__DATA SECTION__:
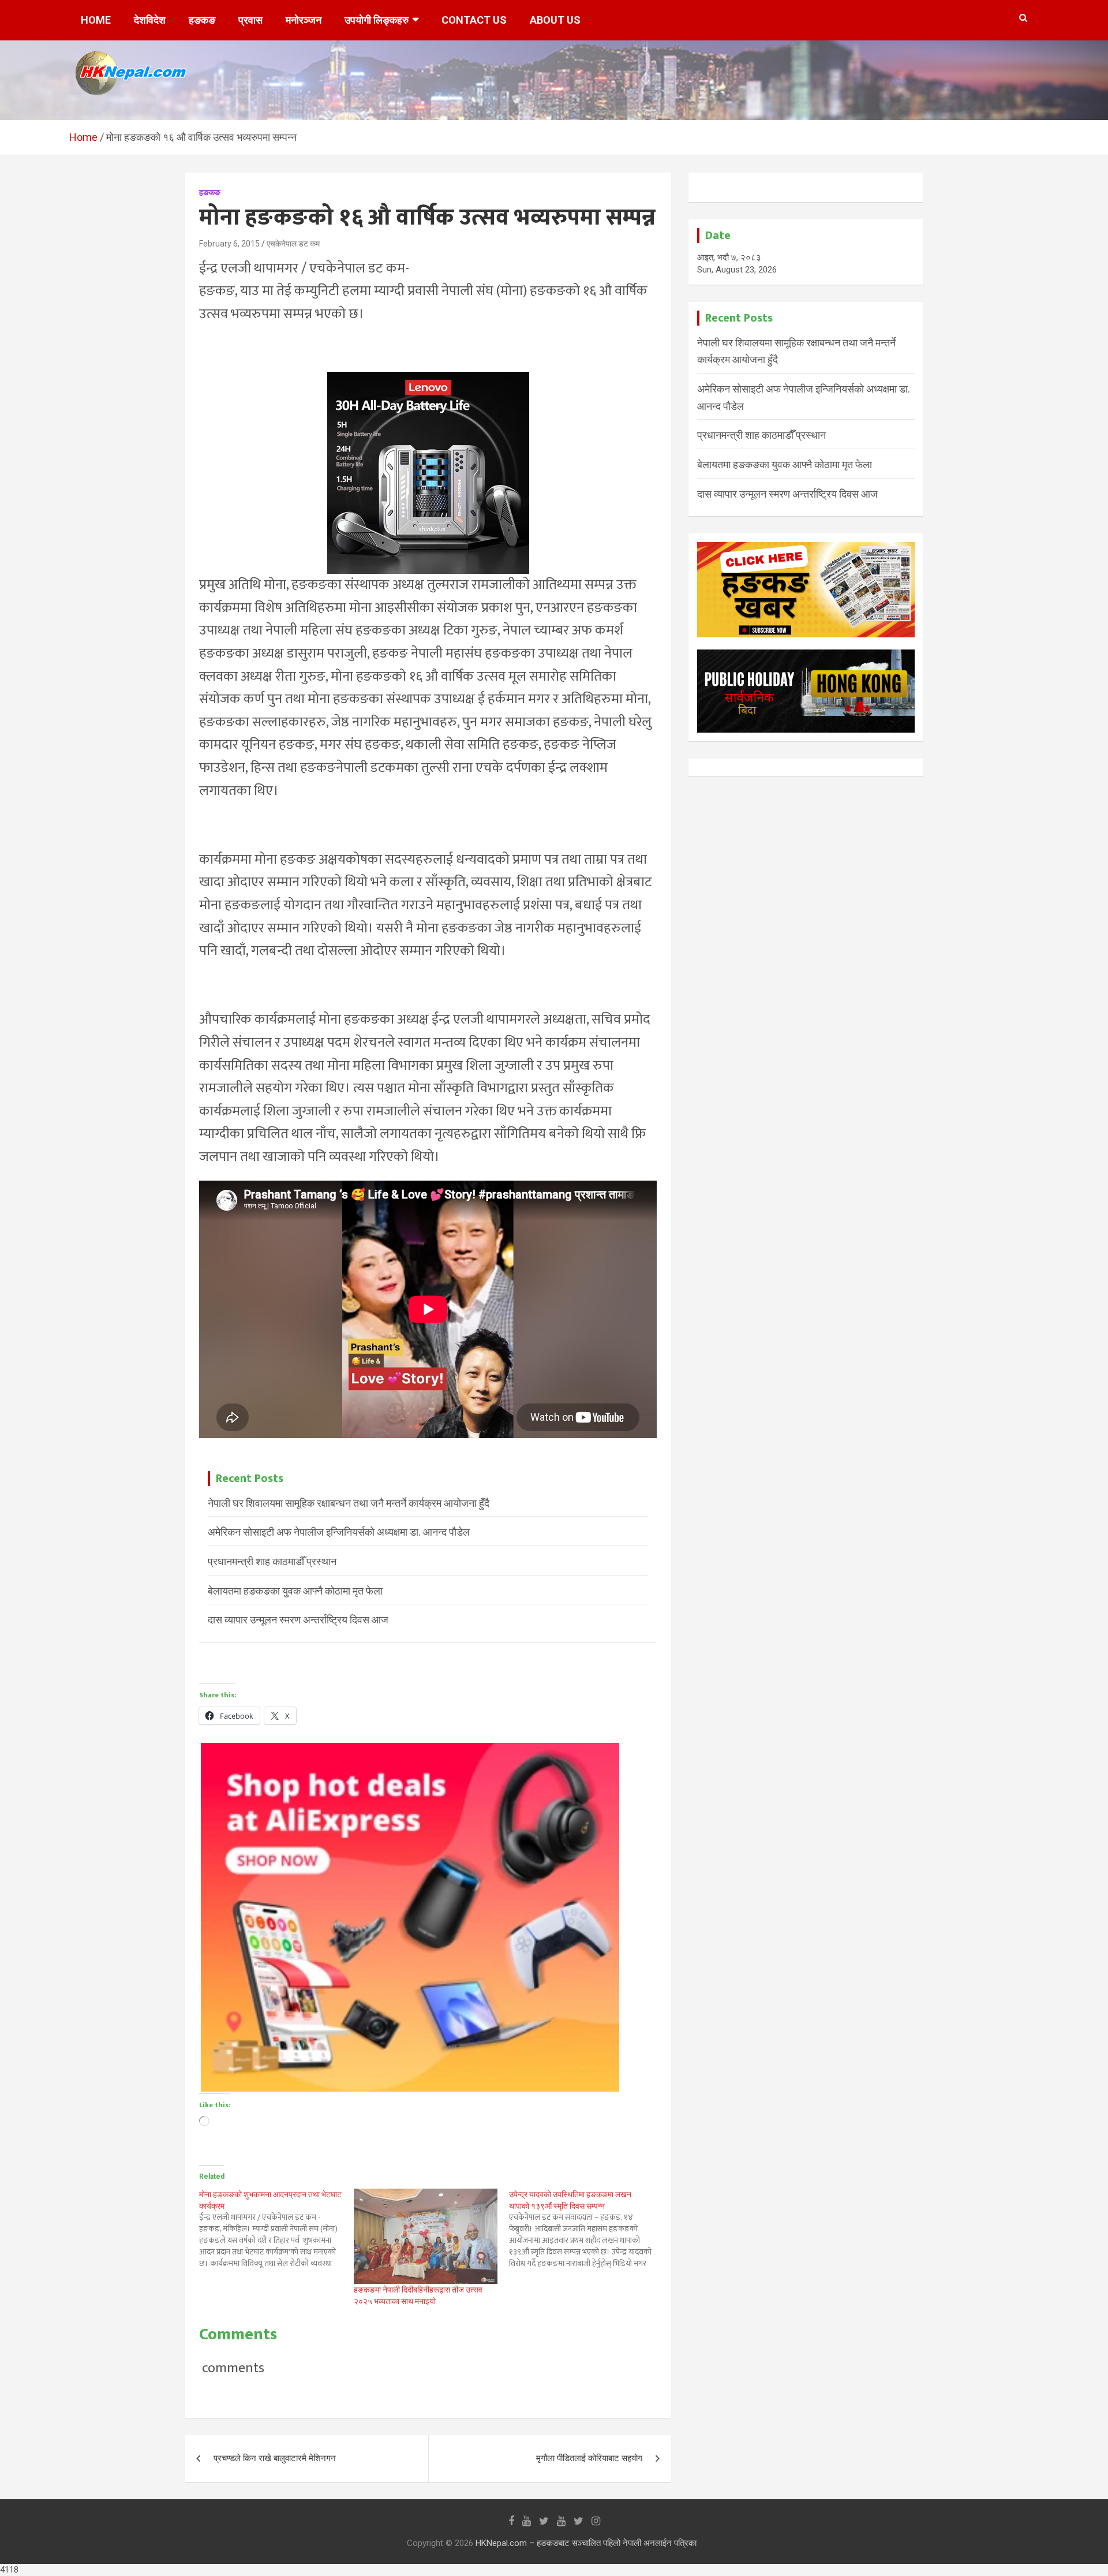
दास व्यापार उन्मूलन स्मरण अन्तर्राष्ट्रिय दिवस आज (298, 1620)
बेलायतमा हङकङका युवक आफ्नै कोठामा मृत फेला (295, 1591)
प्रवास (250, 20)
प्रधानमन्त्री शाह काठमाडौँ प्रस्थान (272, 1561)
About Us (555, 20)
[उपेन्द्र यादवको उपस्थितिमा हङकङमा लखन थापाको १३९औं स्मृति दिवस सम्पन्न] (586, 2229)
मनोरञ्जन (303, 20)
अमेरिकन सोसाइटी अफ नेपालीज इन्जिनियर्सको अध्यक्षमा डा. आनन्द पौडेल (339, 1532)
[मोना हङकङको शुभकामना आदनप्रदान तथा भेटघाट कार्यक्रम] (276, 2229)
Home (96, 20)
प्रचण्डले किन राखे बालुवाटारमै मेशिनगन (275, 2458)
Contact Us (474, 20)
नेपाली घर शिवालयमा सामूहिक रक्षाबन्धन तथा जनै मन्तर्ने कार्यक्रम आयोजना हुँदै (348, 1503)
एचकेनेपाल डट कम (293, 243)
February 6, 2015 (229, 243)
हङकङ (202, 20)
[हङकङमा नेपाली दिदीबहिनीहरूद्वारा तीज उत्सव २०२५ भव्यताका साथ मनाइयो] (425, 2236)
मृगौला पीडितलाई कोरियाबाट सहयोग (589, 2458)
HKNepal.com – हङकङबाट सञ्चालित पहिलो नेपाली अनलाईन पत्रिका (586, 2543)
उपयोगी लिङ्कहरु (377, 20)
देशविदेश (150, 20)
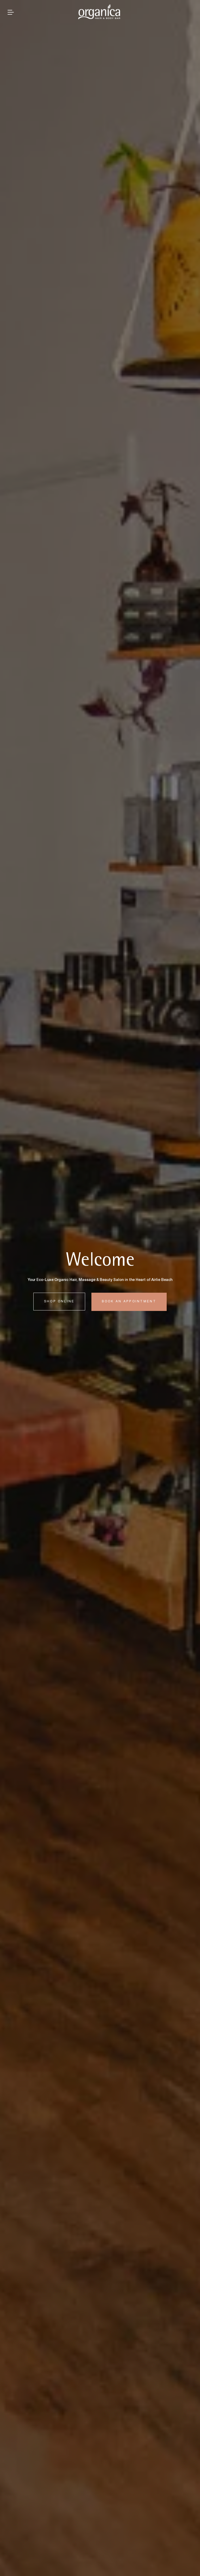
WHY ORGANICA (60, 1301)
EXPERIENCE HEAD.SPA (132, 1301)
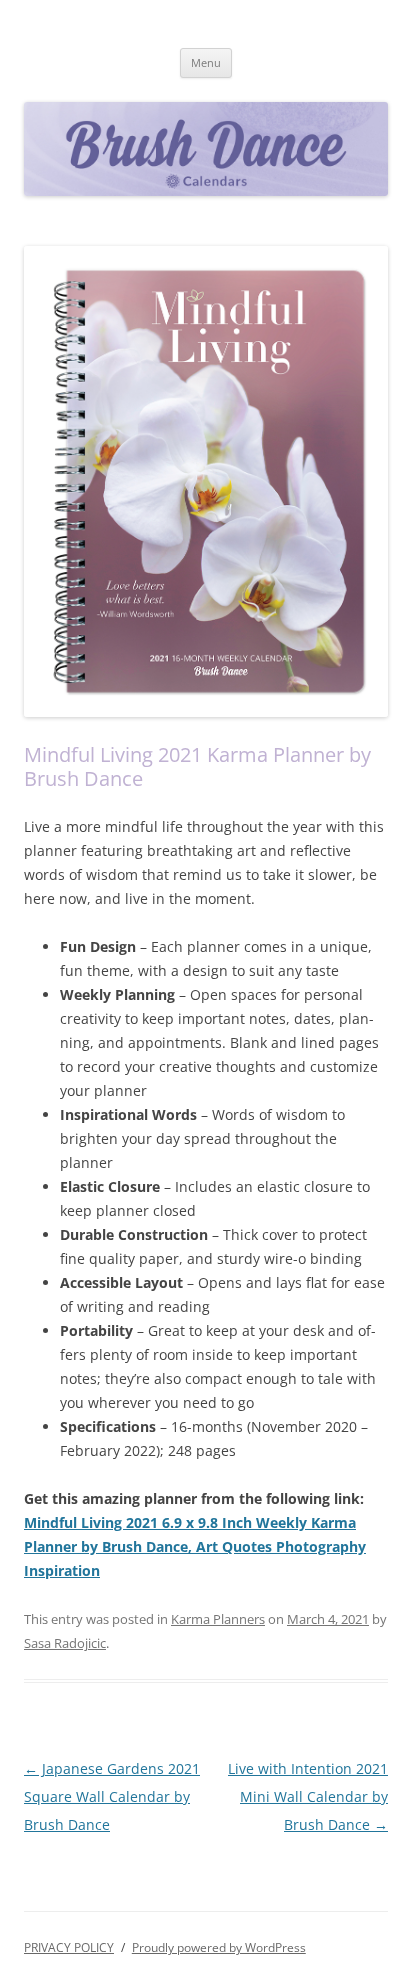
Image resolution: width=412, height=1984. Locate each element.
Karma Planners (218, 1619)
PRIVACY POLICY (69, 1947)
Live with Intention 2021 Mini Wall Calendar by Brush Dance (308, 1796)
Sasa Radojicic (65, 1643)
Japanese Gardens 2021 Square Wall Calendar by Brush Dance (112, 1796)
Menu (206, 62)
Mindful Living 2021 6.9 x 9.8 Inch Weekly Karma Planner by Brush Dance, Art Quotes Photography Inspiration (195, 1546)
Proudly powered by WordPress (219, 1947)
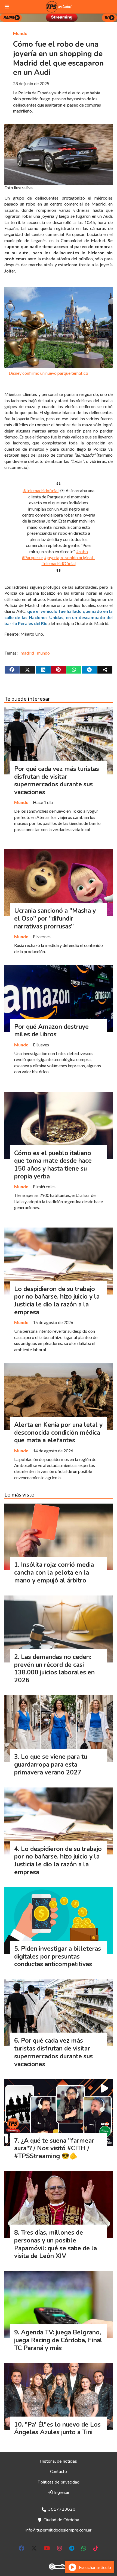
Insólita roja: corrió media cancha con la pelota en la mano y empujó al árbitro (54, 1573)
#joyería (51, 557)
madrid (27, 652)
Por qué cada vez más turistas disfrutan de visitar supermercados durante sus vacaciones (56, 780)
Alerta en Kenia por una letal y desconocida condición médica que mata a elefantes (58, 1433)
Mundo (20, 33)
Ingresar (61, 2492)
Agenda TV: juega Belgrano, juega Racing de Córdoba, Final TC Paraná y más (58, 2340)
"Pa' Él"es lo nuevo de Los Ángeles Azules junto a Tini (57, 2428)
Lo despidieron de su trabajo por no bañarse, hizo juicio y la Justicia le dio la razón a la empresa (57, 1300)
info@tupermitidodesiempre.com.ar (58, 2530)
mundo (43, 652)
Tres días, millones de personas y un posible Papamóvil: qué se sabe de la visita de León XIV (55, 2244)
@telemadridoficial (41, 490)
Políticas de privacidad (58, 2482)
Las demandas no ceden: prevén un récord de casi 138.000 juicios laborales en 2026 (54, 1668)
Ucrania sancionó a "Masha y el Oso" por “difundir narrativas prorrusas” (55, 918)
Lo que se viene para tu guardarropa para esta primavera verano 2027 (50, 1764)
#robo (82, 551)
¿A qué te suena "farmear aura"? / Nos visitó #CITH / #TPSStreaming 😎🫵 (54, 2148)
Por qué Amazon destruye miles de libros (51, 1031)
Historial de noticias (58, 2461)
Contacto (58, 2472)
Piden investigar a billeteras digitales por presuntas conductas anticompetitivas (57, 1956)
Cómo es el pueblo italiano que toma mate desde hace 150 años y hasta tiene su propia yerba (53, 1165)
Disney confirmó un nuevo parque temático (48, 373)
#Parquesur (32, 557)
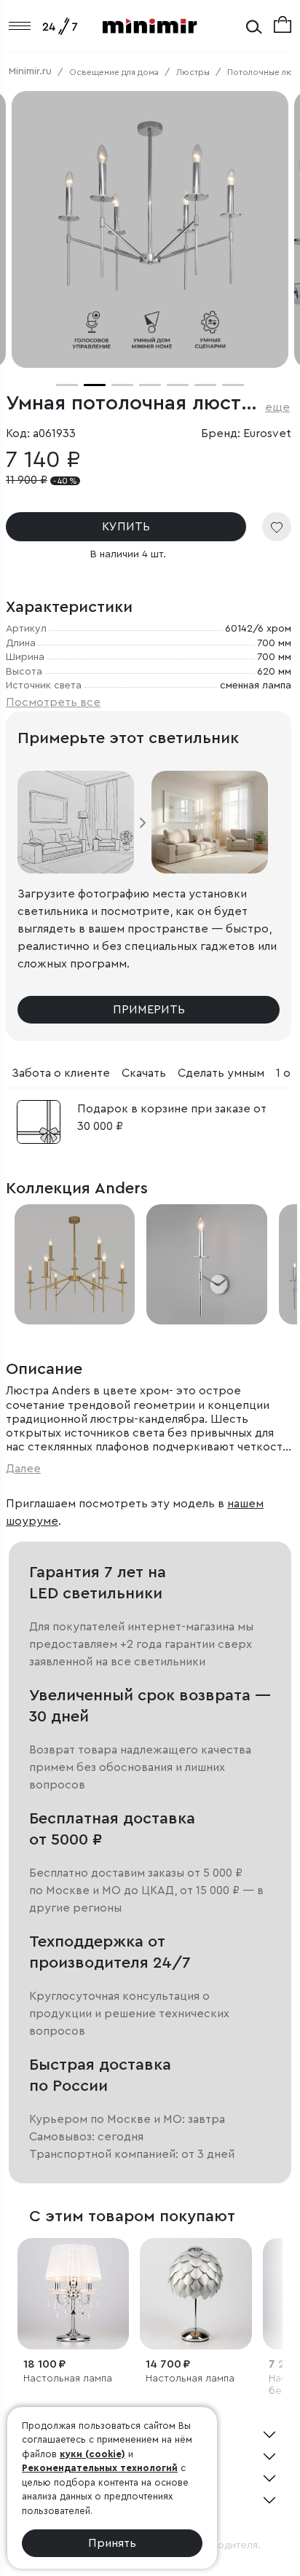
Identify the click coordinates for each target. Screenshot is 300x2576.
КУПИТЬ (126, 527)
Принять (112, 2543)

__WORK TO COMPLETE__: Repeat only the stretch of data above that runs from the line with "एचकेनेपाल डट कम (293, 243)" to the line with "Proudly powered by WordPress (219, 1947)". Keep both end lines; exclude pictures.

__EXERCISE SOLUTION__:
एचकेनेपाल डट कम (293, 243)
February 6, 2015 (229, 243)
हङकङ (202, 20)
[हङकङमा नेपाली दिदीबहिनीहरूद्वारा तीज उत्सव २०२५ भव्यताका साथ मनाइयो] (425, 2236)
मृगौला पीडितलाई कोरियाबाट सहयोग (589, 2458)
HKNepal.com – हङकङबाट सञ्चालित पहिलो नेपाली अनलाईन पत्रिका (586, 2543)
उपयोगी लिङ्कहरु (377, 20)
देशविदेश (150, 20)
WHY ORGANICA (60, 1301)
EXPERIENCE HEAD.SPA (132, 1301)
Image resolution: width=412, height=1984. Locate each element.
Karma Planners (218, 1619)
PRIVACY POLICY (69, 1947)
Live with Intention 2021 Mini Wall Calendar by Brush Dance (308, 1796)
Sasa Radojicic (65, 1643)
Japanese Gardens 2021 Square Wall Calendar by Brush Dance (112, 1796)
Menu (206, 62)
Mindful Living 2021 6.9 x 9.8 Inch Weekly Karma Planner by Brush Dance, Art Quotes Photography Inspiration (195, 1546)
Proudly powered by WordPress (219, 1947)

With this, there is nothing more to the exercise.